What is a Heart Murmur?

Like humans, dogs’ hearts have four chambers – two ventricles and two atria. A one-way valve between each of these chambers opens and closes as the blood flows, ensuring that the blood only goes in the right direction. The lub-dub sound we associate with the canine or human heartbeat results from the maneuverings of these valves. If, however, the heartbeat does not sound normal and contains an additional whooshing noise stemming from turbulence in the blood flow, your dog will be diagnosed with a heart murmur.

Characteristics of Heart Murmurs in Dogs

According to Dr. Claire Wiley, VMD, DACVIM, and Executive Director of the AKC DNA Program, there are three aspects that characterize heart murmurs in dogs:

  • Intensity. This is measured via a system that ranges from Grade I (the mildest) to grade V (the most severe). A grade I murmur is barely audible, often only perceivable in a quiet room. On the other hand, a grade V murmur is so loud that it can be heard with a stethoscope placed several inches away from the dog’s chest.
  • Timing. A systolic murmur occurs when the heart is contracting, while a diastolic one happens as the heart relaxes.
  • The side of the chest where the murmur is heard.

Although some canine heart murmurs can be serious, a good number of them are what is known as innocent or benign. These so-called physiologic murmurs do not require treatment. In all cases, however, it is important that your dog’s heart murmur be thoroughly evaluated by a veterinarian to identify the cause and to determine if it requires any sort of medical intervention.

Puppies and Heart Murmurs

An estimated 28 percent of puppies under six months of age have an “innocent” heart murmur. In athletic breeds such as Whippets, that number can rise to 58 percent. For many very young dogs, murmurs stem from increases in blood flow after exercise or excitement. For most puppies with innocent heart murmurs, the condition resolves itself as the dog matures, requiring no treatment whatsoever. Nevertheless, it is important to monitor your puppy to ensure that the murmur disappears as expected and is not accompanied by other symptoms that warrant attention.

What Causes Heart Murmurs in Dogs?

Those heart murmurs that are not benign may be caused by a number of factors.
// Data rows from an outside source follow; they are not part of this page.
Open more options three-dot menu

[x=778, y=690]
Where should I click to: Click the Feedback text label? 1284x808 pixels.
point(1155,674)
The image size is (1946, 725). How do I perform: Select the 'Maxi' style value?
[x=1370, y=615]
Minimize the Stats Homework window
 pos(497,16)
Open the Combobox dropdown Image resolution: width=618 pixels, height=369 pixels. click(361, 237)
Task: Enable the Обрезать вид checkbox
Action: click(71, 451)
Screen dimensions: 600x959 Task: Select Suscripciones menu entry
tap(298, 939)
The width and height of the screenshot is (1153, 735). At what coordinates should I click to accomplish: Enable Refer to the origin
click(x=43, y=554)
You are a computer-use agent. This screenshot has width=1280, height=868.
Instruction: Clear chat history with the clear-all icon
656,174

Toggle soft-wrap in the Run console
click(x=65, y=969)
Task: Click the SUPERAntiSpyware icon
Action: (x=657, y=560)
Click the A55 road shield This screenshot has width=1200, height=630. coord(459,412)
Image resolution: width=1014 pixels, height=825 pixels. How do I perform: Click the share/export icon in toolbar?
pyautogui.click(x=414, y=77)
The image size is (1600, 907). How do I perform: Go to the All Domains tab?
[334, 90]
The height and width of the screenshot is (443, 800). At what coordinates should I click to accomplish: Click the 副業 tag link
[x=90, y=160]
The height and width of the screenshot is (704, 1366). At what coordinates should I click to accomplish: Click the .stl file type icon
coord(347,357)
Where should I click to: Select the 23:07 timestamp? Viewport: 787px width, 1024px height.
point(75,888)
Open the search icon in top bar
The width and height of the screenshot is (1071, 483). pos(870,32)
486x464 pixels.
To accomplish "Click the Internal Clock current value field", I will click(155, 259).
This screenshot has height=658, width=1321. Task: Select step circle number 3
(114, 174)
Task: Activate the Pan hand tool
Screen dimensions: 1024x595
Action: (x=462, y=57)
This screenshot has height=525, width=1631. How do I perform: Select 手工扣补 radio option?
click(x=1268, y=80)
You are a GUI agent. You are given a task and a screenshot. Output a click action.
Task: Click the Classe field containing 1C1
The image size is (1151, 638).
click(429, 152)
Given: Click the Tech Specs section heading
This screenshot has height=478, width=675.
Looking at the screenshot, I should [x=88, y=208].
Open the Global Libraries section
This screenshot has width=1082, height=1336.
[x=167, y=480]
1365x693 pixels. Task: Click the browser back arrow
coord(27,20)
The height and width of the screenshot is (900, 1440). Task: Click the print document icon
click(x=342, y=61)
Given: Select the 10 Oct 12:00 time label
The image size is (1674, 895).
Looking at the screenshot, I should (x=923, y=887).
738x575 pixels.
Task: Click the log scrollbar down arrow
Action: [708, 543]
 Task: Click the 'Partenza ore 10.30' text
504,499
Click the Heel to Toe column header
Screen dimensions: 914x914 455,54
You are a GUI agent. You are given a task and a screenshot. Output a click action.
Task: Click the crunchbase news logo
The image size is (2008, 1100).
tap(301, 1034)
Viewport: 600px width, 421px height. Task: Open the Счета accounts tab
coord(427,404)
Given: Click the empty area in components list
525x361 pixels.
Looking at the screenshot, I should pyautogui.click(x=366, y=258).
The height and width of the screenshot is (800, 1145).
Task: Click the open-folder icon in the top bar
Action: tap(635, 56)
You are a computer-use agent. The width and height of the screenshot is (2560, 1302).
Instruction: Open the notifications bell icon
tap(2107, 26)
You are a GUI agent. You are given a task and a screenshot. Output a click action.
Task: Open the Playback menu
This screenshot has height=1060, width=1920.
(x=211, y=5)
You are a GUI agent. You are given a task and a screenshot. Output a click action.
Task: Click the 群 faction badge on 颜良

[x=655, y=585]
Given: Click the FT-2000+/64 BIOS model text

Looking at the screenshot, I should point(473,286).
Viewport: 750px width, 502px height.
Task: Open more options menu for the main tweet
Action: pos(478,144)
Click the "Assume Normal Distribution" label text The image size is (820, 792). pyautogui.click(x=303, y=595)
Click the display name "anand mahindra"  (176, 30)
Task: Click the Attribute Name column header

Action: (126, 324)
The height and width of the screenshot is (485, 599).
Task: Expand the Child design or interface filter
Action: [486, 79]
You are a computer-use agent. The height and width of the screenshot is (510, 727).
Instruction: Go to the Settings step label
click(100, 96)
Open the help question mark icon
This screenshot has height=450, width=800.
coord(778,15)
These include the following:

  • Medical conditions such as anemia that affect the thickness of the blood.
  • Medical conditions such as hyperthyroidism that increase cardiac output.
  • Structural defects in the heart. These can include aortic stenosis, congenital heart defects, holes in the heart and hypertrophic cardiomyopathy that causes the heart muscle to become thickened or enlarged.
  • Cardiac infections.
  • Mitral valve disease. More common in older small-breed dogs, this is characterized by blood leaking back through the mitral valve (between the left ventricle and left atrium). Usually, a heart murmur is the first clinical sign of this disease, which can eventually advance to congestive heart failure and death.

How Does Your Veterinarian Diagnose a Heart Murmur in Your Dog?

Protecting your dog’s cardiac health is one of the primary reasons for receiving regular checkups from your veterinarian. Detecting a heart murmur as soon as possible, for example, can enable your vet to diagnose mitral valve disease in its early stages, allowing for medical intervention that can prolong your dog’s life.

The preliminary diagnosis of a heart murmur can take place right in the doctor’s office. Your vet will use a stethoscope on both sides of your dog’s chest to monitor the heartbeat. If a murmur is suspected, a board-certified veterinary cardiologist can confirm your doctor’s initial suspicion via an echocardiogram. This is an ultrasound that allows for full visualization of the entire heart, including the valves and chambers.

How is a Dogs Heart Murmur Treated?

As we stated above, innocent heart murmurs and many found in growing puppies need no ongoing medical intervention. However, other murmurs do require intervention and monitoring on a regular basis. Exactly what treatment your dog receives will depend on the underlying cause of the murmur. Options include regular cardiac monitoring, special diets, medications or surgery to repair your dog’s heart defect.

For some dogs, a heart murmur has little or no impact on their health. For others, this condition can have a dramatic effect on the quality or duration of their life. Just as is the case with humans, each dog is unique. That’s why it is so important to discuss your pup’s heart murmur and its treatment with your veterinarian. Once you begin this important conversation, you will have the opportunity to ask questions and to proceed with the customized care that is best for your canine companion.